Laura Wade's first play, Limbo, was produced at the Sheffield Crucible Studio Theatre in 1996. 16 Winters was produced at the Bristol Old Vic Basement Theatre in 2000. After university she worked for the children's theatre company Playbox Theatre in Warwick. Wade's adaptation of W. H. Davies' Young Emma opened at the Finborough Theatre, London (where she was later Writer-in-Residence) in December 2003. Both Young Emma and 16 Winters were directed by Tamara Harvey, a contemporary from Bristol. In 2004, Wade was a writer on attachment at Soho Theatre and her play Colder Than Here was produced there in February 2005.[2] Her next play Breathing Corpses played at the Royal Court Theatre Upstairs in March 2005.[3] In March 2006, she returned to the Soho Theatre with Other Hands.[4] 2010 marked her reappearance at the Sheffield Crucible with her reworking of Alice in Wonderland, entitled Alice.[5]
Wade's first radio play, Otherkin, was broadcast on BBC Radio 4 on 30 August 2007,[6] a 45-minute play billed as episode 2 of the Looking for Angels series. Her second, Hum, about the Bristol Hum, was broadcast on BBC Radio 3 on 20 May 2009. Between these two she also wrote Coughs and Sneezes for the Radio 4 series Fact to Fiction. In April 2010, her play Posh began a sell-out run at the Jerwood Theatre Downstairs at the Royal Court Theatre, London. An article about Wade in the London Evening Standard at the time drew parallels between the Riot Club, the subject of Posh, and the Bullingdon Club, an exclusive Oxford University dining society.[7] On 11 May 2012, an updated version of Posh opened at the Duke of York's Theatre in London, Wade's first play to appear in the West End.

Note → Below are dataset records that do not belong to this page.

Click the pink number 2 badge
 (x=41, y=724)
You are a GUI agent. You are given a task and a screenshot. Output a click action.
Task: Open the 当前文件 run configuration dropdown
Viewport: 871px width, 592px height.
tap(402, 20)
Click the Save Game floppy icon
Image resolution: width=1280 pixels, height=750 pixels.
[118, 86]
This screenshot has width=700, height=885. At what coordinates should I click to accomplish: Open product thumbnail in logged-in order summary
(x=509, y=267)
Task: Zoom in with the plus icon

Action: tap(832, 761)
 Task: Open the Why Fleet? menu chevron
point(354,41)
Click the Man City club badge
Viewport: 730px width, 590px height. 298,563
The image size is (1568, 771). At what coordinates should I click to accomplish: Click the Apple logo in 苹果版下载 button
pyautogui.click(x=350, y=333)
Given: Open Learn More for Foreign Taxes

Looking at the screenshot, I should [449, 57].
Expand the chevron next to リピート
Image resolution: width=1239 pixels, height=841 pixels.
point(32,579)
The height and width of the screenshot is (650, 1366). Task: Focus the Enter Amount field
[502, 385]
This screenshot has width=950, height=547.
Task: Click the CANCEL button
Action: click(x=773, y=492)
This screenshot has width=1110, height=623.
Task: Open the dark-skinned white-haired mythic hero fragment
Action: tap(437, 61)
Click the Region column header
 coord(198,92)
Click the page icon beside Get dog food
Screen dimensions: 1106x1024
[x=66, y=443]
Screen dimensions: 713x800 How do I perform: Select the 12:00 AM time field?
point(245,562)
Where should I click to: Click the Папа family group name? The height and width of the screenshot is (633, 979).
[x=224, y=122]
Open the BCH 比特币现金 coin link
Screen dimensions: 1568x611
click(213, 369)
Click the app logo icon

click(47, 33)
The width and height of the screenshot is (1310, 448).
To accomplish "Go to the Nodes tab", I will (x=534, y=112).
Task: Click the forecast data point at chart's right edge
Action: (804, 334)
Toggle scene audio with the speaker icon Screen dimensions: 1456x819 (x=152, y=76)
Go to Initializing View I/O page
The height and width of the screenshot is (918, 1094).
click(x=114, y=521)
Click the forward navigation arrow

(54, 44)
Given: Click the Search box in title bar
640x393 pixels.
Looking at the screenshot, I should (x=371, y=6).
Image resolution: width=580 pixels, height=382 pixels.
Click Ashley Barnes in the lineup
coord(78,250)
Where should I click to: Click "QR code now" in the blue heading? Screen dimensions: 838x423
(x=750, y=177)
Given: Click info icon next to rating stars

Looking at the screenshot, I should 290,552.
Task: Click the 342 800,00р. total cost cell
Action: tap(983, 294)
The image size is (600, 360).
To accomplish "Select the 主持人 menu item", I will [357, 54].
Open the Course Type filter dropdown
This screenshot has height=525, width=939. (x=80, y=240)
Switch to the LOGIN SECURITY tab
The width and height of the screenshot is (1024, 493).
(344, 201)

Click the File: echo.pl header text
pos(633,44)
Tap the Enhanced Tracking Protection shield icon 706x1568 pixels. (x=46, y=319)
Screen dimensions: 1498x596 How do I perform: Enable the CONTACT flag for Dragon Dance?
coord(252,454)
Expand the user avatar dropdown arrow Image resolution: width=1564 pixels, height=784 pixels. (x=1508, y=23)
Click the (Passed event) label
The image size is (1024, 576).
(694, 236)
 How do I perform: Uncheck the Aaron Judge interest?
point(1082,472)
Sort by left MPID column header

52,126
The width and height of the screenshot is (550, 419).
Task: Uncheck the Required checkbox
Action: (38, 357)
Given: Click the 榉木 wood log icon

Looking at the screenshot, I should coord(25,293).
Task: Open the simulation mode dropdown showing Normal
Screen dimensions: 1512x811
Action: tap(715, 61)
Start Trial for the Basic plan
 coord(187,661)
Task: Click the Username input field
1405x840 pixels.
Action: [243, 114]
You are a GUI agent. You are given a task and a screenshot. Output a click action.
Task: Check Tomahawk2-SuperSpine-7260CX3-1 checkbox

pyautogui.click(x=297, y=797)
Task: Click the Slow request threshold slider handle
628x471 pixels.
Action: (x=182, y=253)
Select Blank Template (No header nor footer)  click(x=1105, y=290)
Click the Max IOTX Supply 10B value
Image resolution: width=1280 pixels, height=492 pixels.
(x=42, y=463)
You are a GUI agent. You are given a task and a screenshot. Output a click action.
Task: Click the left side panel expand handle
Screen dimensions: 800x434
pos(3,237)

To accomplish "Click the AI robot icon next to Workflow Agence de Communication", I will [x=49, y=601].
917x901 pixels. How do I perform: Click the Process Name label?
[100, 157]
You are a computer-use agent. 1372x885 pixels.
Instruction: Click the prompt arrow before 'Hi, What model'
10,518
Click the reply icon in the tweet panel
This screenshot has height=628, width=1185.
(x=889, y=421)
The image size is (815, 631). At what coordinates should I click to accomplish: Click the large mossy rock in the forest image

A film adaptation of the play, The Riot Club,[8] directed by Lone Scherfig, was released in 2014.[9] In February 2015, the regional premiere of Posh was co-produced by Nottingham Playhouse and Salisbury Playhouse.[10]
On 25 August 2022, it was announced that Wade would be one of the writers and executive producers of the new Disney+ series Rivals, based on the novel by Jilly Cooper.[20]
Personal life
From 2007 to 2011, Wade lived with actor Samuel West,[21] son of actors Timothy West and Prunella Scales.[22][23] After a two-year split, Wade and West reunited, and now have two daughters, born in 2014 and 2017.[24]